Background Stroke mimics (SM) are non-stroke conditions producing similar symptoms to stroke. Prehospital stroke identification tools prioritise sensitivity over specificity, therefore >25% of prehospital suspected stroke patients are SM. Failure to identify SM Results in inefficient use of ambulances and specialist stroke services.
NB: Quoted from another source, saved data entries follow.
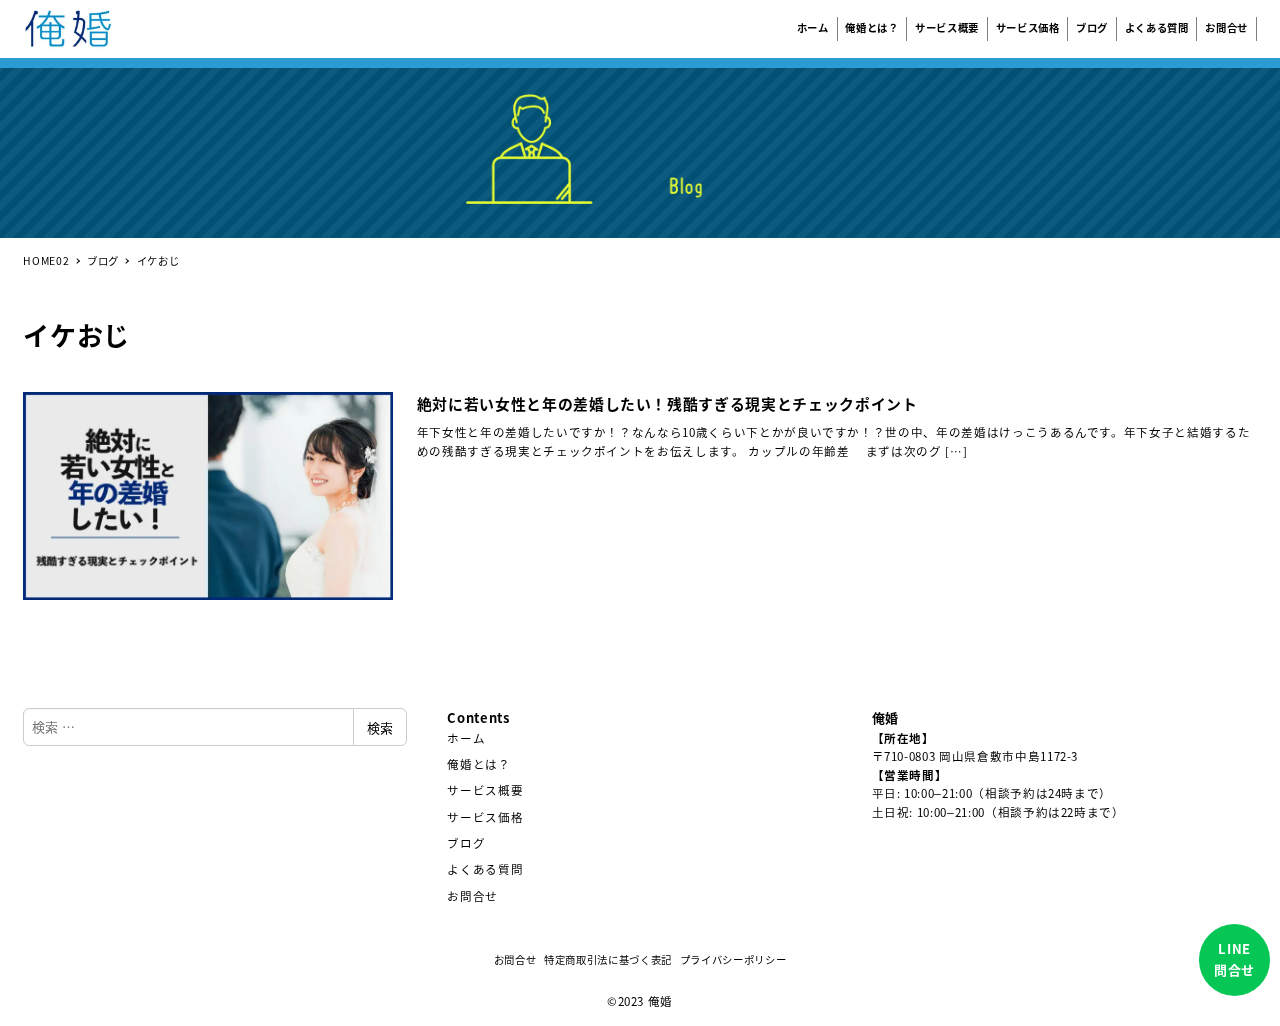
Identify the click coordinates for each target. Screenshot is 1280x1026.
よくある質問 (485, 869)
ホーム (466, 738)
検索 (380, 727)
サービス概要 (485, 790)
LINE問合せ (1234, 959)
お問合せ (472, 896)
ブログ (466, 843)
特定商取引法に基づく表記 (608, 959)
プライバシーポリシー (733, 959)
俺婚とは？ (478, 764)
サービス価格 (485, 817)
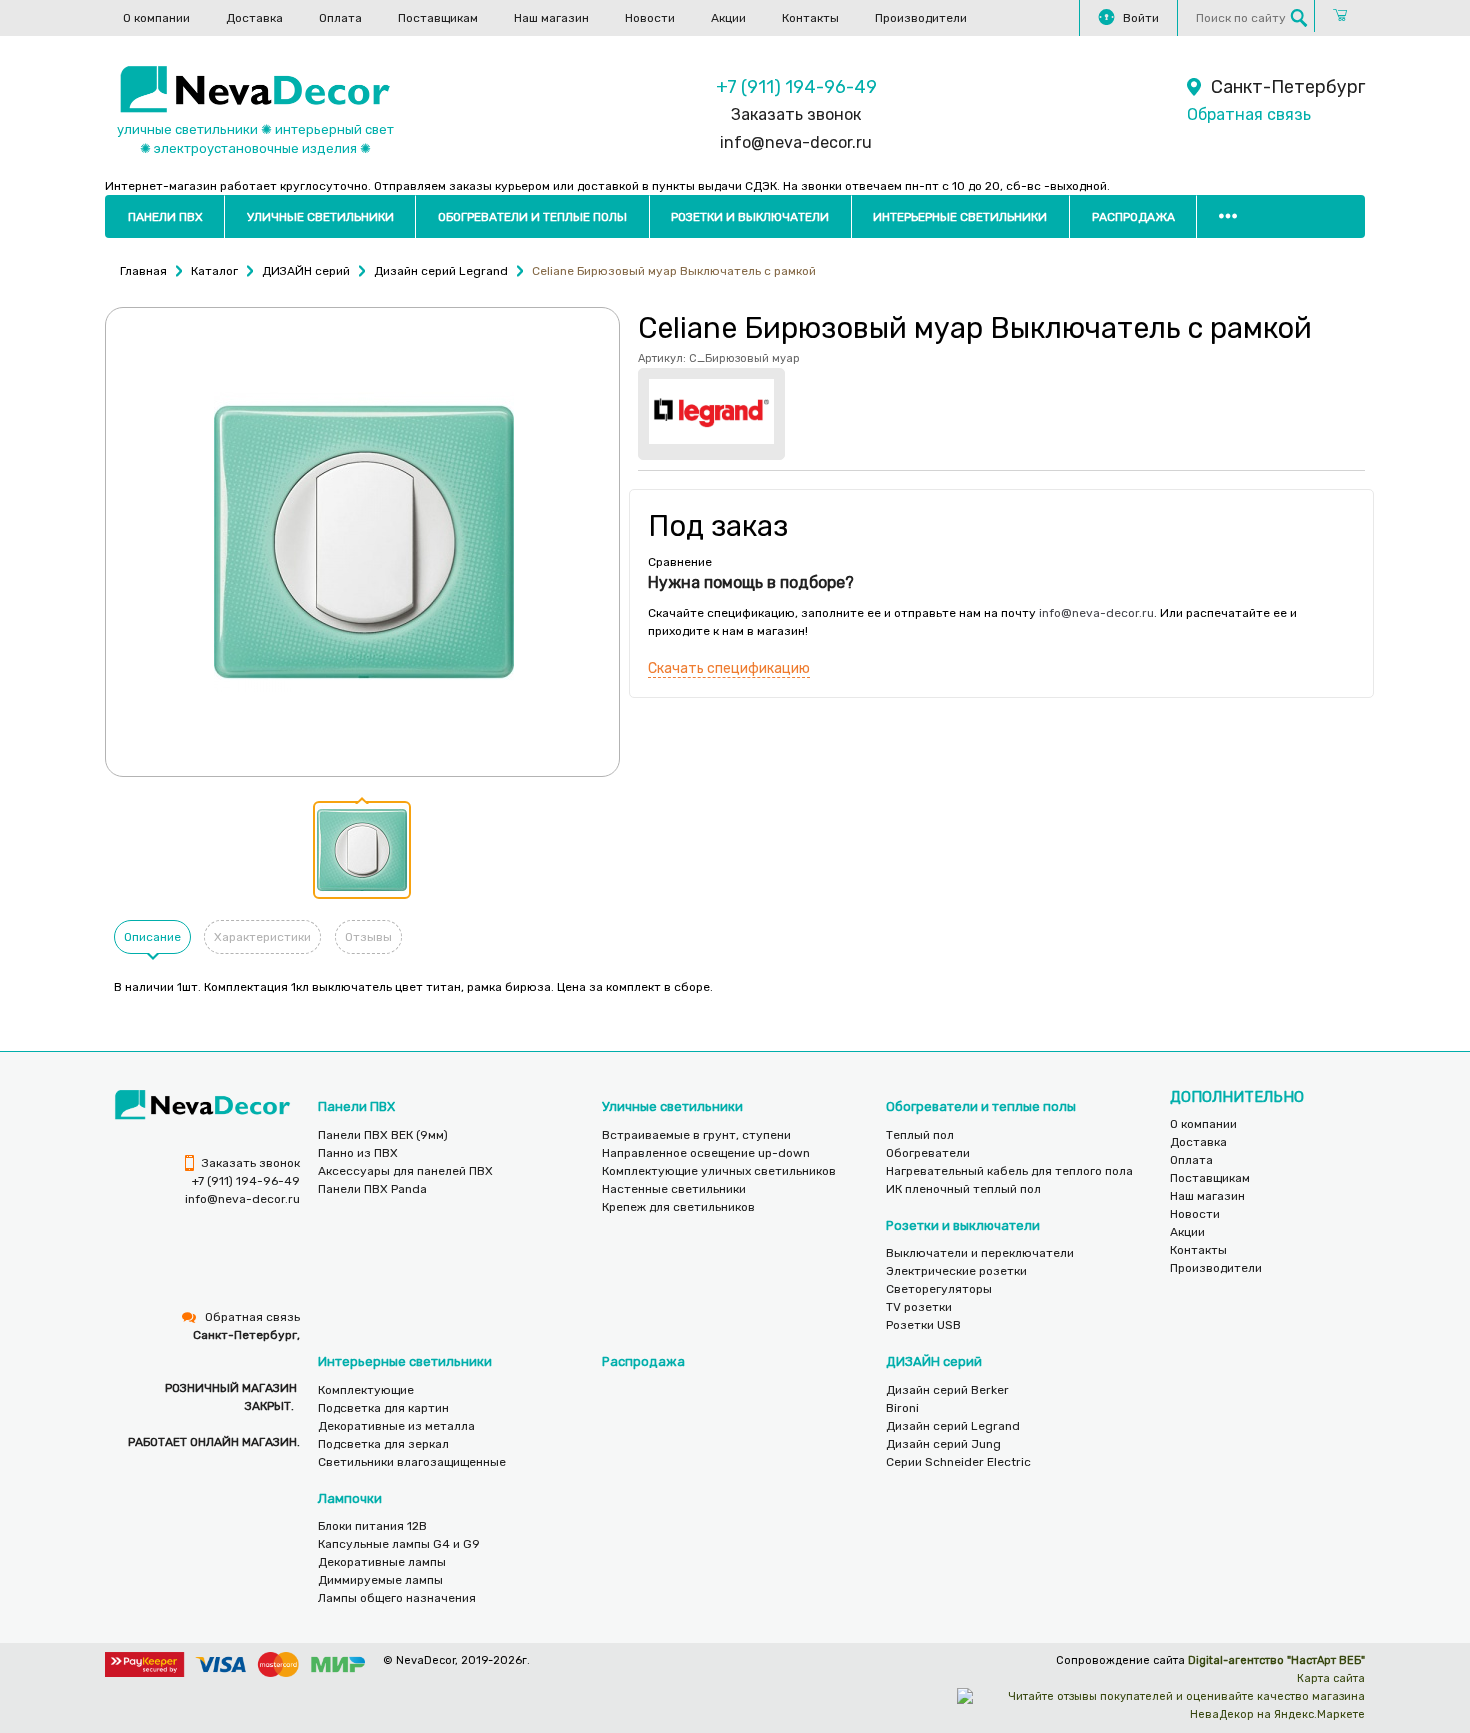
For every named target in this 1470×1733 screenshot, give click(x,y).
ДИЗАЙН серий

We developed a pragmatic tool for paramedics, using information often available in the prehospital setting, to identify SM amongst suspected stroke patients.

Methods The initial tool was developed using a systematic literature review to identify SM characteristics, a survey of UK paramedics to explore the acceptability of SM identification and regression analysis of clinical variables documented in ambulance records of suspected stroke patients linked to their primary hospital diagnoses (n=1,650, 40% SM).

The initial tool was refined using two focus groups with paramedics (n=3) and hospital clinicians (n=9) and analysis of an expanded prehospital dataset (n=3,797, 41% SM) to produce the final STEAM tool.

Results STEAM scores six variables:

  • 1 point for Systolic blood pressure <90 mmHg

  • 1 point for Temperature >38.5°C with heart rate >90 bpm

  • 1 point for seizures or 2 points for seizures with diagnosed Epilepsy

  • 1 point for Age <40 years or 2 points for age <30 years

  • 1 point for headache with diagnosed Migraine

  • 1 point for FAST–ve

A score of ≥2 on STEAM predicted SM diagnosis in the expanded derivation dataset with 5.5% sensitivity, 99.6% specificity and positive predictive value (PPV) of 91.4%. STEAM was validated using an external dataset (n=1,848, 33% SM) of prehospital suspected stroke patients where STEAM was 5.5% sensitive, 99.4% specific with a PPV of 82.5%.

Conclusions STEAM uses common clinical characteristics to identify a small number of SM patients with a high level of certainty. The benefits of reducing SM admissions to specialist stroke services should be weighed against delayed admission for the small number of stroke patients identified as a SM.